— start Source records —
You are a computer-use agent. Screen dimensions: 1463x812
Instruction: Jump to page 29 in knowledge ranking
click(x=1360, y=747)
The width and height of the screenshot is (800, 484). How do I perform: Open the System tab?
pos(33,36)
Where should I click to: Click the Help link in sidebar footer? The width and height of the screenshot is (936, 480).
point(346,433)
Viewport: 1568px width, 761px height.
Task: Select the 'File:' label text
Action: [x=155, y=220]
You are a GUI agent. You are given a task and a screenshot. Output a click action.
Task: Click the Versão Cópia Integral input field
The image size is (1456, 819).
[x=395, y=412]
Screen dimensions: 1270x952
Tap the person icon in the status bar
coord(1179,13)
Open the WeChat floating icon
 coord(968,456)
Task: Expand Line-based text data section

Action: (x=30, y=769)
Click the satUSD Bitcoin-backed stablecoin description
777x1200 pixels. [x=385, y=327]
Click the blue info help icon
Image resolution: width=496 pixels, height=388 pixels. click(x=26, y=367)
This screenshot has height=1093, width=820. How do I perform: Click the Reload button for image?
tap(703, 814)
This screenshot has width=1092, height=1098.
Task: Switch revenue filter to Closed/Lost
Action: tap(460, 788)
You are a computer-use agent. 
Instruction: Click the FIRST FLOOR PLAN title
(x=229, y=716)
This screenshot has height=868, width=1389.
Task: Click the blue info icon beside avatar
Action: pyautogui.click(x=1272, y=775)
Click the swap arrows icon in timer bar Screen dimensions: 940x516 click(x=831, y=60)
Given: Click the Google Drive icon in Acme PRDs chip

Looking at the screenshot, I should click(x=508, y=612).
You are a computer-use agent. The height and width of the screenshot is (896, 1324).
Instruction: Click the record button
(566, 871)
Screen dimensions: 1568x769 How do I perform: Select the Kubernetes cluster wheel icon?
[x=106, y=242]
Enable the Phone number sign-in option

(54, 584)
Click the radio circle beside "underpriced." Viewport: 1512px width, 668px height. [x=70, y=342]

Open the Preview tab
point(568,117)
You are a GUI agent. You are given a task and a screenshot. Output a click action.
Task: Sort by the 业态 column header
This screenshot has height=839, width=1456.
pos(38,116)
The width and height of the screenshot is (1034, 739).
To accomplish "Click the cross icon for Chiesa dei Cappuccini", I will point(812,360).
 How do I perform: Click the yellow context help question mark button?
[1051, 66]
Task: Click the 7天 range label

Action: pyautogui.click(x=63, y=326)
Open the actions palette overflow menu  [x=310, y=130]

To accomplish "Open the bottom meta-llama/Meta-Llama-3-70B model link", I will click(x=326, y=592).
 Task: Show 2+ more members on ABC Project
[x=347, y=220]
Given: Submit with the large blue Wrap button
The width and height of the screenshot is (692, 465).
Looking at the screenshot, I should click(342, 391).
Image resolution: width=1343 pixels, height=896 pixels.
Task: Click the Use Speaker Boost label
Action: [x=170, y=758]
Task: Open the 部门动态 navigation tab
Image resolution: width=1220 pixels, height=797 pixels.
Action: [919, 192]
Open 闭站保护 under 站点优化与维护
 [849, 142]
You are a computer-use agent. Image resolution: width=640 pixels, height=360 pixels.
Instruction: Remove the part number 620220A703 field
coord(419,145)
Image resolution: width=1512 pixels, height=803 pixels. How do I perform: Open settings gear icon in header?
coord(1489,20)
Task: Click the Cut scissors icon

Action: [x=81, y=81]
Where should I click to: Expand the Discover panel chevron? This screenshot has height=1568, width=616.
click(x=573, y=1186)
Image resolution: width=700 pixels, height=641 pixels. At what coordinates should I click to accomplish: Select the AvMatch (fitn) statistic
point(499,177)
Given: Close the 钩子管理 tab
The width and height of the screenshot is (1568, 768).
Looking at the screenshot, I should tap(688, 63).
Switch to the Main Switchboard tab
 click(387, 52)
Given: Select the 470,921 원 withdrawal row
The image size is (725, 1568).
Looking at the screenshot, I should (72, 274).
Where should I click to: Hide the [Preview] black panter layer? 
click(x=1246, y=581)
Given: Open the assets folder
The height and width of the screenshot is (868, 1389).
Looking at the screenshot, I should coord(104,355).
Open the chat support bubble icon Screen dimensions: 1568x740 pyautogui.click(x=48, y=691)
— end Source records —
_Objective_
Reproduce all of the entries above word for word, line by line.

_Answer to this problem_
You are a computer-use agent. Screen dimensions: 1463x812
Instruction: Jump to page 29 in knowledge ranking
click(x=1360, y=747)
The width and height of the screenshot is (800, 484). How do I perform: Open the System tab?
pos(33,36)
Where should I click to: Click the Help link in sidebar footer? The width and height of the screenshot is (936, 480).
point(346,433)
Viewport: 1568px width, 761px height.
Task: Select the 'File:' label text
Action: [x=155, y=220]
You are a GUI agent. You are given a task and a screenshot. Output a click action.
Task: Click the Versão Cópia Integral input field
The image size is (1456, 819).
[x=395, y=412]
Screen dimensions: 1270x952
Tap the person icon in the status bar
coord(1179,13)
Open the WeChat floating icon
 coord(968,456)
Task: Expand Line-based text data section

Action: (x=30, y=769)
Click the satUSD Bitcoin-backed stablecoin description
777x1200 pixels. [x=385, y=327]
Click the blue info help icon
Image resolution: width=496 pixels, height=388 pixels. click(x=26, y=367)
This screenshot has height=1093, width=820. How do I perform: Click the Reload button for image?
tap(703, 814)
This screenshot has width=1092, height=1098.
Task: Switch revenue filter to Closed/Lost
Action: tap(460, 788)
You are a computer-use agent. 
Instruction: Click the FIRST FLOOR PLAN title
(x=229, y=716)
This screenshot has height=868, width=1389.
Task: Click the blue info icon beside avatar
Action: pyautogui.click(x=1272, y=775)
Click the swap arrows icon in timer bar Screen dimensions: 940x516 click(x=831, y=60)
Given: Click the Google Drive icon in Acme PRDs chip

Looking at the screenshot, I should click(x=508, y=612).
You are a computer-use agent. The height and width of the screenshot is (896, 1324).
Instruction: Click the record button
(566, 871)
Screen dimensions: 1568x769 How do I perform: Select the Kubernetes cluster wheel icon?
[x=106, y=242]
Enable the Phone number sign-in option

(54, 584)
Click the radio circle beside "underpriced." Viewport: 1512px width, 668px height. [x=70, y=342]

Open the Preview tab
point(568,117)
You are a GUI agent. You are given a task and a screenshot. Output a click action.
Task: Sort by the 业态 column header
This screenshot has height=839, width=1456.
pos(38,116)
The width and height of the screenshot is (1034, 739).
To accomplish "Click the cross icon for Chiesa dei Cappuccini", I will point(812,360).
 How do I perform: Click the yellow context help question mark button?
[1051, 66]
Task: Click the 7天 range label

Action: pyautogui.click(x=63, y=326)
Open the actions palette overflow menu  [x=310, y=130]

To accomplish "Open the bottom meta-llama/Meta-Llama-3-70B model link", I will click(x=326, y=592).
 Task: Show 2+ more members on ABC Project
[x=347, y=220]
Given: Submit with the large blue Wrap button
The width and height of the screenshot is (692, 465).
Looking at the screenshot, I should click(342, 391).
Image resolution: width=1343 pixels, height=896 pixels.
Task: Click the Use Speaker Boost label
Action: [x=170, y=758]
Task: Open the 部门动态 navigation tab
Image resolution: width=1220 pixels, height=797 pixels.
Action: [919, 192]
Open 闭站保护 under 站点优化与维护
 [849, 142]
You are a computer-use agent. Image resolution: width=640 pixels, height=360 pixels.
Instruction: Remove the part number 620220A703 field
coord(419,145)
Image resolution: width=1512 pixels, height=803 pixels. How do I perform: Open settings gear icon in header?
coord(1489,20)
Task: Click the Cut scissors icon

Action: [x=81, y=81]
Where should I click to: Expand the Discover panel chevron? This screenshot has height=1568, width=616.
click(x=573, y=1186)
Image resolution: width=700 pixels, height=641 pixels. At what coordinates should I click to accomplish: Select the AvMatch (fitn) statistic
point(499,177)
Given: Close the 钩子管理 tab
The width and height of the screenshot is (1568, 768).
Looking at the screenshot, I should tap(688, 63).
Switch to the Main Switchboard tab
 click(387, 52)
Given: Select the 470,921 원 withdrawal row
The image size is (725, 1568).
Looking at the screenshot, I should (72, 274).
Where should I click to: Hide the [Preview] black panter layer? 
click(x=1246, y=581)
Given: Open the assets folder
The height and width of the screenshot is (868, 1389).
Looking at the screenshot, I should coord(104,355).
Open the chat support bubble icon Screen dimensions: 1568x740 pyautogui.click(x=48, y=691)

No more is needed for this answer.